We might use the term effete in English, but that might be a mistake because this term isn’t about men being feminine per se — it’s about them being less sexual, less lustful, or maybe even asexual. I’m sure it varies greatly depending on the “herbivorous” man in question.

There has always been a connection between meat-eating and passion, of course, as Graham well knew when he created Graham crackers – the intent of which was to curb lustfulness – but as someone who has recently returned to vegetarianism, I find the equation of sexless and meatless a little ridiculous, along the lines of thinking rhino’s horn will embolden erections.

In that same CNN article, the author also notes:

Typically, “herbivore men” are in their 20s and 30s, and believe that friendship without sex can exist between men and women, Fukasawa said.

Aside from the obvious heterosexism of that idea (assuming all men desire women, & vice versa) thats the When Harry Met Sally thesis all over again, isn’t it? It makes me tired.

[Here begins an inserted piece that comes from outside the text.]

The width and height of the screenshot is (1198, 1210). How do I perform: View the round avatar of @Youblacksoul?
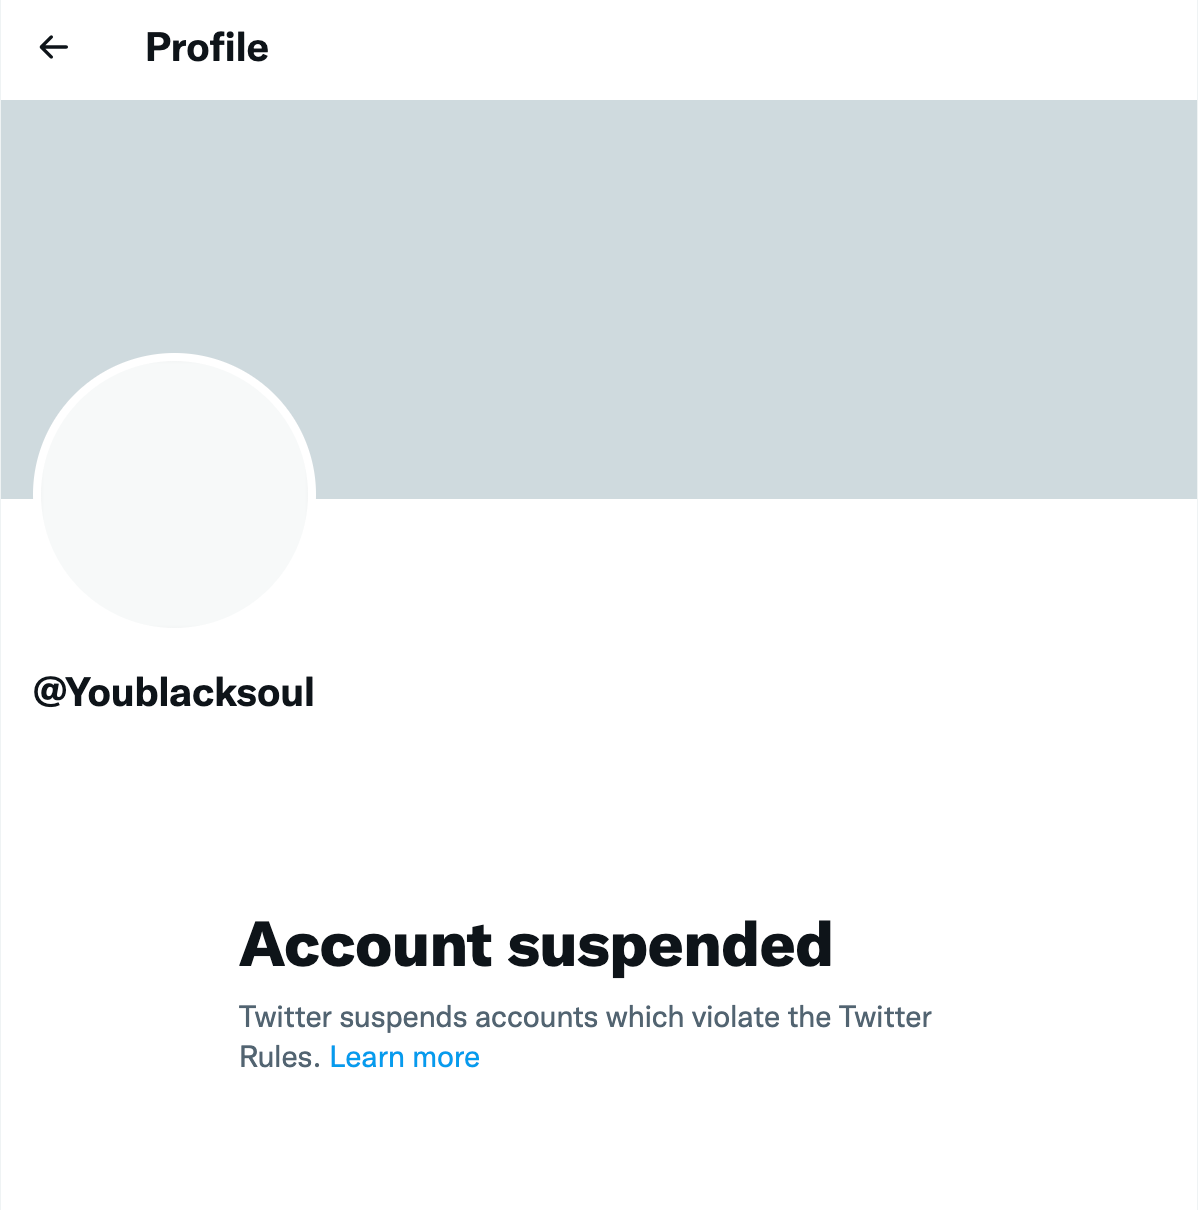tap(175, 493)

I am very interested in separating out the various threads in this mishmosh of ideas. On the one side we’ve got desire, meat-eating, & masculinity; on the other, asexuality/low libido, vegetarianism, & femininity.

Which makes my brain go in about a million directions at once: yes, we could use more monkish men in the world, absolutely. But also: the whole dislike of virility/violence/masculinity kind of pisses me off, too.